YOGYAKARTA – Kepala Kantor Wilayah Kementerian Hukum D.I. Yogyakarta (Kanwil Kemenkum DIY), Agung Rektono Seto, melakukan monitoring intensif terhadap jalannya pelayanan publik pada hari kedua pemberlakuan kebijakan Work From Anywhere (WFA) pada Selasa (30/12/2025). Langkah ini diambil untuk memastikan bahwa meskipun sistem kerja dilakukan secara fleksibel, standar pelayanan kepada masyarakat tetap berjalan optimal dan tanpa kendala teknis.
Monitoring dilakukan dengan meninjau langsung berbagai area layanan di kantor wilayah, mulai dari layanan pendaftaran perseroan, konsultasi hukum, hingga layanan kekayaan intelektual.

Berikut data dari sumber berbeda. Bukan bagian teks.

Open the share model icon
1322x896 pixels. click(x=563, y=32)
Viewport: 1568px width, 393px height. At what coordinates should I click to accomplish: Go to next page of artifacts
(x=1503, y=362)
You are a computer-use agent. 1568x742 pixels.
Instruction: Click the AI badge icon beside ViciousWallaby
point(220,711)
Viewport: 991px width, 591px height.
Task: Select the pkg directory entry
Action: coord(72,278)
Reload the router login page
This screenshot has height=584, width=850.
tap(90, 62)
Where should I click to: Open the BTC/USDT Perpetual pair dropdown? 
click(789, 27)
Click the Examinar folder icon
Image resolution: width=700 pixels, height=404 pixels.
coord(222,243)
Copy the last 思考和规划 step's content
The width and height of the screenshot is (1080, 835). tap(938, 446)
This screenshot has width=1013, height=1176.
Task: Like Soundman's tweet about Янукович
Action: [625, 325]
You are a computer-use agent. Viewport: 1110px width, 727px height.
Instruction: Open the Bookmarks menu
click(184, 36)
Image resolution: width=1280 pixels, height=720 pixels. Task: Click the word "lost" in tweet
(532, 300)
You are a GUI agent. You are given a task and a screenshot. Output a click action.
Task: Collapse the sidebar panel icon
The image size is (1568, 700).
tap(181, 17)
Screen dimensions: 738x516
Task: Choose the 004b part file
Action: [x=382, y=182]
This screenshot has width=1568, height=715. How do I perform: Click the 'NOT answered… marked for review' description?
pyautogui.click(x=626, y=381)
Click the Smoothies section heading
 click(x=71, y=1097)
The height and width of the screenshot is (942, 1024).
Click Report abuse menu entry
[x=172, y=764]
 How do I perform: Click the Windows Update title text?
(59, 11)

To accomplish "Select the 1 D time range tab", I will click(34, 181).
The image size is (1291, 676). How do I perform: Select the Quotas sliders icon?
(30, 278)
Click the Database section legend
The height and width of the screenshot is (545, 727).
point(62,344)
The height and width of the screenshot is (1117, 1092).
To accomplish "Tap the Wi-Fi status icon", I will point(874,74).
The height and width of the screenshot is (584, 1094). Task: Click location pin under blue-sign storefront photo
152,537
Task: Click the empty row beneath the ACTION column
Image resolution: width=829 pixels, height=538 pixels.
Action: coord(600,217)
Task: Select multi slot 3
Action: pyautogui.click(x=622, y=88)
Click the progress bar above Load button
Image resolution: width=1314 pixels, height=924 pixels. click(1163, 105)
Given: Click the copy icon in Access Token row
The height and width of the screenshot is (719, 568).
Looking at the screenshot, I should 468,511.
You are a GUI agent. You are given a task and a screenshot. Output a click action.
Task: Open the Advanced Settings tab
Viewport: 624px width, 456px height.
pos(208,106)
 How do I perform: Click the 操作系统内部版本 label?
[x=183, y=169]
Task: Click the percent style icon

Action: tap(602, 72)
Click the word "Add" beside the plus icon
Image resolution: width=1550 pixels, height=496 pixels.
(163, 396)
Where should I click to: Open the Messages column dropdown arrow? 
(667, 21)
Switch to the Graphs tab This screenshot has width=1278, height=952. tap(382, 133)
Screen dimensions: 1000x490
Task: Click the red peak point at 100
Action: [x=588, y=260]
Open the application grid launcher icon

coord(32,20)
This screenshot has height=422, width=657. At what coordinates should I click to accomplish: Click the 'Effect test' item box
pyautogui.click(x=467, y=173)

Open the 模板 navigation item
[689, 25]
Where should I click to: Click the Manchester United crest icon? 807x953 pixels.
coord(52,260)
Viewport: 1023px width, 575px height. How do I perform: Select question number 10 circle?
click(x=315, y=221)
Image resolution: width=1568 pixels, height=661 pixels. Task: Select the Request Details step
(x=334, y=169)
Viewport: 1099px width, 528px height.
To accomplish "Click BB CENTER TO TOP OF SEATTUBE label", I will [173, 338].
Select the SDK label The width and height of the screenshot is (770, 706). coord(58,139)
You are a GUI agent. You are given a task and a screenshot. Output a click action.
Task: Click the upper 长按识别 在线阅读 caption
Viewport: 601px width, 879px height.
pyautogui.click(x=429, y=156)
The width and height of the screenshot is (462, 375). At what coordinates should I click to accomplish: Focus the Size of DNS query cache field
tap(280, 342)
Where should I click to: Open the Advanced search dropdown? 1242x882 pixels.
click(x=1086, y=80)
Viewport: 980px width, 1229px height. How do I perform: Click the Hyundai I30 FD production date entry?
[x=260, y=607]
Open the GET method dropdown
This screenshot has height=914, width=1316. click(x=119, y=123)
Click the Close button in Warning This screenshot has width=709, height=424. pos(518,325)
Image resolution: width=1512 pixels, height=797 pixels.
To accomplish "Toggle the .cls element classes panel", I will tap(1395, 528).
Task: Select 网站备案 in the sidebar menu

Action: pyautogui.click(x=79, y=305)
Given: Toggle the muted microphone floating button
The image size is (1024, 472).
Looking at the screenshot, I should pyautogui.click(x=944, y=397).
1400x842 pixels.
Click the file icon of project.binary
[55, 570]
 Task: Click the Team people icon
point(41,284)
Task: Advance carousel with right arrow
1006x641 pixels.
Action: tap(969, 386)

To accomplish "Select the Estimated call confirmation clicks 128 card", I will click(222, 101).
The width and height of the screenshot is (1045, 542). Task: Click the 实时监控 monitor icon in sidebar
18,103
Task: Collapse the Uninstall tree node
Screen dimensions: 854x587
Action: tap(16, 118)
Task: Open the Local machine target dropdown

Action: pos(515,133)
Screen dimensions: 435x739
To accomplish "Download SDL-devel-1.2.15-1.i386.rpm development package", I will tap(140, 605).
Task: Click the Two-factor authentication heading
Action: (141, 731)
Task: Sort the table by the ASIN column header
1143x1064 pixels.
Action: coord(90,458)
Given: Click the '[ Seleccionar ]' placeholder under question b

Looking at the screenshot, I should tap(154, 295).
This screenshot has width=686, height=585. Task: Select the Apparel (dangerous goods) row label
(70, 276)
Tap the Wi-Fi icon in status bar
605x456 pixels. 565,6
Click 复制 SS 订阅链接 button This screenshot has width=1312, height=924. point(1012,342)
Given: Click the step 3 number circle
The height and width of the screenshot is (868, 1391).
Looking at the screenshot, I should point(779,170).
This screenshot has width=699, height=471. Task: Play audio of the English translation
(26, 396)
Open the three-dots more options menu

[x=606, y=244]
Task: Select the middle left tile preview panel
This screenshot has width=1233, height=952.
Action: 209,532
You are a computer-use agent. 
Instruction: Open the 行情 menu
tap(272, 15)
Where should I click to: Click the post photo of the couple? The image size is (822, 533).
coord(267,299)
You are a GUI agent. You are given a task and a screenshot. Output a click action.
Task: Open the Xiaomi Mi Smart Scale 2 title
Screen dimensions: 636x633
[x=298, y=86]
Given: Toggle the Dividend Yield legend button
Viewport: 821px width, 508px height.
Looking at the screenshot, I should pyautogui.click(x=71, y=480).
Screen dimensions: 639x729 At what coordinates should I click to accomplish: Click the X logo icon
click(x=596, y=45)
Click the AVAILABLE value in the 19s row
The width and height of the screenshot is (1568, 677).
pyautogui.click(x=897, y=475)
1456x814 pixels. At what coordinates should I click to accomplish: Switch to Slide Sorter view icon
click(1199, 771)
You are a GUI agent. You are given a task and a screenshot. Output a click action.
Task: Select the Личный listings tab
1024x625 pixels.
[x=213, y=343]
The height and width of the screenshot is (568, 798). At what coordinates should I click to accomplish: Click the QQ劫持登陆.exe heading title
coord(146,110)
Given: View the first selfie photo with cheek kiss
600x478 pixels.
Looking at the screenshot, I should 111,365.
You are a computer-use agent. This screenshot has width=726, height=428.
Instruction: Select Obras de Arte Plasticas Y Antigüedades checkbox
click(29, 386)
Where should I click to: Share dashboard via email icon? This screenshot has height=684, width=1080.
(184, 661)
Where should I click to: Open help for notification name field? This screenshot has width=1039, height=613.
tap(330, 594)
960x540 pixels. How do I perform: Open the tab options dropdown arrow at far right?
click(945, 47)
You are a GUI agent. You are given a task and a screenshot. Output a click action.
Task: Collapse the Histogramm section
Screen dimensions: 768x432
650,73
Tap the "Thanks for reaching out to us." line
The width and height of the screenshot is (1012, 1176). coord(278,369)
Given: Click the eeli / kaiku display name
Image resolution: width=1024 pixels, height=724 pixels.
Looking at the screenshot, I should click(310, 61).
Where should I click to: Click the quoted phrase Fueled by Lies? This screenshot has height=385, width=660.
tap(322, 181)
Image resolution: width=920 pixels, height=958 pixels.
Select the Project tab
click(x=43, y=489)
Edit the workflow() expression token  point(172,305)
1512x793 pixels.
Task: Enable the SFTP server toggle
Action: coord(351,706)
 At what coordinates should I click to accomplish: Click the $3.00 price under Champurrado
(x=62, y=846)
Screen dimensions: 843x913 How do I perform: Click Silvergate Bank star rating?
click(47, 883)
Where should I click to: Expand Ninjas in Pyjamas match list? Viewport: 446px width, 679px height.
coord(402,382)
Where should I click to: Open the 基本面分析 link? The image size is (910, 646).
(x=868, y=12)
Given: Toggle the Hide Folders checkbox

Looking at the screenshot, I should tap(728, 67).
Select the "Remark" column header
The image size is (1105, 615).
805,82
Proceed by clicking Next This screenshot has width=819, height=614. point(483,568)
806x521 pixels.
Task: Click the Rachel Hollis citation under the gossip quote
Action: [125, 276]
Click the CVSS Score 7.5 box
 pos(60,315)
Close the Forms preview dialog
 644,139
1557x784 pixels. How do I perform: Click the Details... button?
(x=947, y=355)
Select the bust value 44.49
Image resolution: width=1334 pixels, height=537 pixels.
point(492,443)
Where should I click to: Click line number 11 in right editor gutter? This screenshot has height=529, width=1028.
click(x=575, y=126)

Kegiatan ini merupakan bagian dari penguatan sistem manajemen Aparatur Sipil Negara (ASN) yang mengedepankan profesionalisme dan adaptasi terhadap transformasi digital.
Dalam kesempatan tersebut, Agung Rektono Seto berinteraksi langsung dengan petugas layanan dan beberapa masyarakat yang hadir. Beliau menegaskan bahwa kebijakan sistem kerja fleksibel tidak boleh mengurangi kualitas output kerja, terutama yang bersentuhan langsung dengan kebutuhan publik.
"Memastikan pelayanan selalu optimal adalah kewajiban kita. Di hari kedua WFA ini, saya ingin memastikan bahwa seluruh sistem digital kita berfungsi dengan baik dan petugas tetap responsif dalam melayani konsultasi maupun permohonan masyarakat," ujar Agung. "Kita harus membuktikan bahwa transformasi digital di Kementerian Hukum mampu menjaga produktivitas dan integritas tanpa terbatas oleh ruang kerja fisik." tambah Agung.
Dalam monitoring ini, Kakanwil juga menyoroti efektivitas aplikasi layanan yang digunakan oleh jajaran Kanwil DIY. Penggunaan aplikasi pendukung, seperti dalam proses harmonisasi peraturan daerah maupun layanan badan usaha, terbukti membantu percepatan proses birokrasi meskipun sebagian pegawai melaksanakan tugas di luar kantor.
Agung Rektono Seto menambahkan bahwa profesionalisme pegawai adalah kunci utama dalam keberhasilan sistem ini.
"Integritas adalah harga mati dalam menjaga marwah hukum. Saya meminta seluruh jajaran untuk tetap disiplin dan menjaga kualitas layanan agar masyarakat Yogyakarta selalu mendapatkan kepastian hukum yang cepat dan transparan," tegas Agung.
Melalui monitoring rutin ini, Kanwil Kemenkum DIY berkomitmen untuk terus menghadirkan birokrasi yang lincah, adaptif, dan selalu berorientasi pada kepuasan masyarakat di wilayah Daerah Istimewa Yogyakarta.